An Open Letter to Highmark and Independence Blue Cross

Below is an open letter to Highmark Blue Cross and Independence Blue Cross written by Dr. David Weisman and co-signed by other practicing neurologists and geriatricians. The letter addresses the urgent need for insurance coverage of lecanemab, an FDA-approved medication proven to slow the progression of Alzheimer’s disease.

Highmark and Independence refuse to cover lecanemab despite the new medication’s proven efficacy in treating Alzheimer’s disease. Furthermore, they are publicly issuing false and misleading statements to justify this decision.

Denial of coverage for lecanemab will have devastating consequences for millions of patients and families. Thus far, efforts to engage Independence have failed, with their spokesperson saying, “A discussion with you to debate our position will not be fruitful.”

If you have any questions or concerns, we recommend that you reach out to your state representative or directly contact Highmark or IBC.

To Whom it May Concern:

We are writing to formally request coverage for a medication, lecanemab, that is FDA-approved to slow progression in patients diagnosed with mild Alzheimer’s disease. This medication concluded phase 2 and 3 trials, and had significant efficacy with acceptable risk. We believe that this medication will improve outcomes for these patients. Your non-coverage decision takes away autonomy, stigmatizes, and unfairly discriminates against those with the disease.

Alzheimer’s disease is a progressive neurodegenerative disorder. As it progresses, it takes an immense toll on overall well-being. The impact is not limited to the patient; their families also bear emotional and financial burdens.

You may be aware that lecanemab received traditional approval from the U.S. Food and Drug Administration (FDA). Clinical trials show this medication slows the progression of cognitive decline. On the primary outcome measure, the Clinical Dementia Rating (CDR) Dementia Staging Instrument, the medication slowed progression by 27%, which equates to 5.3 months stabilization over a 1.5 year trial.1 In addition to positive clinical and biomarker secondary outcome measures, those looking at caregiver burden were also positive.

This medication represents quite a bit: the work of many thousands of researchers and study subjects, dozens of years of dozens of failed trials, human ingenuity and financial risk on a tough disease to crack, all culminating in real hope for our patients.

The medication, like any other, has risk. Although infusion reactions were well tolerated, this class of medications causes brain edema.
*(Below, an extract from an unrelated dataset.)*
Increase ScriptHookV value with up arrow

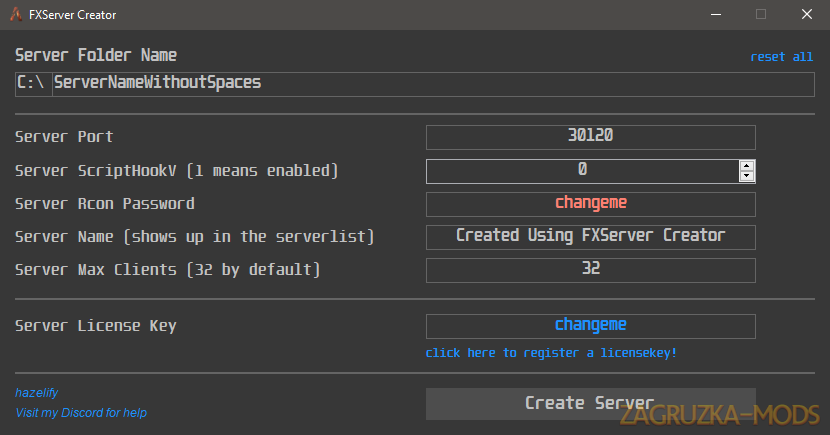coord(746,166)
With monitoring and by excluding high risk patients, we feel we can keep this side effect mild, asymptomatic, and manageable.

Given the completed trials and the data, calling this medication “experimental” is false. Your spokeswoman said, “existing evidence does not allow for conclusions to be drawn about the safety and effectiveness of Leqembi.” This is false.

We request that you offer coverage for lecanemab. We understand the financial drivers that sway your decision. Instead, we ask you to focus on your policyholder’s well-being; your organization values, your ideals, and non-discrimination policies; and the stage you set for further innovative therapies.

Please review our letter promptly. We seek a correction to the false statements and a timely reversal. Thank you for your attention to this matter. We remain hopeful that we can make a positive impact on the lives of those battling this fatal, devastating disease.

Sincerely,

David Weisman, MD
Abington Neurological Associates
Founder and Director: Clinical Research ANA

Nataliya Dementovych, MD
Medical Director of Geriatrics at Lansdale Hospital

Jennifer V Frabizzio, MD
Radiology Group of Abington, Neuroradiology
President AMH Medical Staff (former)

Gediminas Gliebus, MD
Global Neurosciences Institute
Director, Cognitive Disorders Center

Todd Goldberg, MD
Jefferson Abington Hospital
Geriatrics Program Director

Dan Gzesh, MD
Abington Neurological Associates
Chief Neurology Division at Abington (former)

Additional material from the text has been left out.